Archive for the ‘peace’ Category

civilized war

Saturday, May 8th, 2010

In Star Trek: A Taste of Armageddon, the crew of the enterprise find themselves on a planet which claims to be in a state of war, but there are no clear signs of it. No explosions, no battered bodies, nothing.

As it turns out, the “war” is taking place on computer systems a la war games. When the computer simulation deems that an area has been “hit”, all inhabitants of that area report to disintegration chambers to meet their fate.

The local inhabitants claim that this is much more civilized than the wars that used to take place, and they accept it as a part of life in their modern society. However, the war has been going on for a very long time and it continues to take millions of lives.

Captain Kirk, being an outsider, has a different perspective. He notes that the bombs of war, the destructive power of all-out real war, the fear induced by the pain and the threat of pain; these things are what make it real, and make it worth avoiding. When it’s whitewashed, it’s too easy to just continue on with the war.

Rewind a couple of centuries, and bop out of fiction. 21st century America has been at war for years now. It sure doesn’t feel like it to me. Sure, I pay some taxes, and once in a while when I check the news I hear some vague things about US drones flying over Afghanistan or Iraq.

Drones. This is war at it’s cleanest so far, at least for us Americans. We don’t even have to send a real person anywhere near the place we want to bomb now. War is so cheap, so easy that we hardly even notice it happening.

How many armchair fox-news watching neocons do you think would still be pro-war if the abstraction was removed? If our guys were going over there and dying in the same numbers as we’re killing with our drones?

Or God forbid if we were being bombed by Afghani drones? How long would that situation last?

Perhaps we need some visitors from outer space to come break their prime directive and set us straight :) .

on partial responsibility

Monday, May 3rd, 2010

We have war, and killing, including as always some amount of killing of innocents.

Nobody wants to be responsible for that part! And perhaps nobody is, fully.

The soldier is only responsible for following the order to kill an innocent, or kill someone who may or may not be innocent, or perform an act which has a decent chance of killing some innocent bystanders. But he does not give the order.

The drone designer is only responsible for enabling the killing process to take place more efficiently. But he does not take part in any actual killing.

The drone pilot is responsible for killing from afar, but he neither gives the order nor sees the reality on the ground — he’s simply playing a video game.

The general is responsible for giving the broad order, but he doesn’t do any actual killing.

The president is responsible for allowing the war to continue, or in some cases even starting the war. But he’s very far removed from the killing.

The congress is responsible for allowing the president to usurp war powers and for funding the wars. But they’re not giving the order to go to war, that’s the president.

The voter is responsible for voting for someone who takes a position against his own conscience, because it is the “lesser of evils.” But how can he be blamed, he’s been given such crappy choices.

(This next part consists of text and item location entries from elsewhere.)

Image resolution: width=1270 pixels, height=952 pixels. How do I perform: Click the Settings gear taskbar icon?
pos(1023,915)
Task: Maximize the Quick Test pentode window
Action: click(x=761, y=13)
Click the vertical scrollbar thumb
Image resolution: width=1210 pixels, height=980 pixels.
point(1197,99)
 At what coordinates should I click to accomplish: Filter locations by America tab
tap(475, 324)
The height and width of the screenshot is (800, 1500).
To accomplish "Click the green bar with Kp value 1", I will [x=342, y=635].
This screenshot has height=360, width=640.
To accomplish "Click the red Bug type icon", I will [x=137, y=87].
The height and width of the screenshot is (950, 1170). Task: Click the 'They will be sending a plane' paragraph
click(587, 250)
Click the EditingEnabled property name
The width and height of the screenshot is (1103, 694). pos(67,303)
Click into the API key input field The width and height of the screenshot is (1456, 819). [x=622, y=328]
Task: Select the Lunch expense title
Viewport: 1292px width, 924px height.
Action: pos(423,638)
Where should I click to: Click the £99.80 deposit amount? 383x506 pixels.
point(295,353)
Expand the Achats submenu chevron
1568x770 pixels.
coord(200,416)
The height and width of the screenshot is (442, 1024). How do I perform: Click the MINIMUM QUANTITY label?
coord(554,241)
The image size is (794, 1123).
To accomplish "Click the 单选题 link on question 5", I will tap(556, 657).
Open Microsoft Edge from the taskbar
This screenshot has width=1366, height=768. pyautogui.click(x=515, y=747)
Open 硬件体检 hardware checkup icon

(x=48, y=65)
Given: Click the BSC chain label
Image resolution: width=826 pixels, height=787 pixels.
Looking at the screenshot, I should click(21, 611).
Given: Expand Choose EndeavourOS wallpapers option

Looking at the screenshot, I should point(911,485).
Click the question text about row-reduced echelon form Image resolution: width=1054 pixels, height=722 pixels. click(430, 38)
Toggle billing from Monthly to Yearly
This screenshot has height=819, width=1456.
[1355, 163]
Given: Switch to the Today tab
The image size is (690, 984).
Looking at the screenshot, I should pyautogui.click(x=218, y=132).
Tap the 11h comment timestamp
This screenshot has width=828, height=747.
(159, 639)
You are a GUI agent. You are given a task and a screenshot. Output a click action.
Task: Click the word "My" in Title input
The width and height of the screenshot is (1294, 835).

The taxpayer is responsible for footing the bill, for buying the bombs, for paying the soldiers and generals and drone factories. The dollar-holder is similarly responsible, for funding the war through the inflation of savings. But neither feels fully responsible, because taxes and inflation are not optional.

When we divide up responsibility like this, is it that nobody is responsible enough to consider the killing an act of their own volition? The soldier is just doing what the general tells him; the congress is just doing what the constituency seems to want; the taxpayer is just doing his civic duty. And we are all conveniently moving our thoughts away from our own role.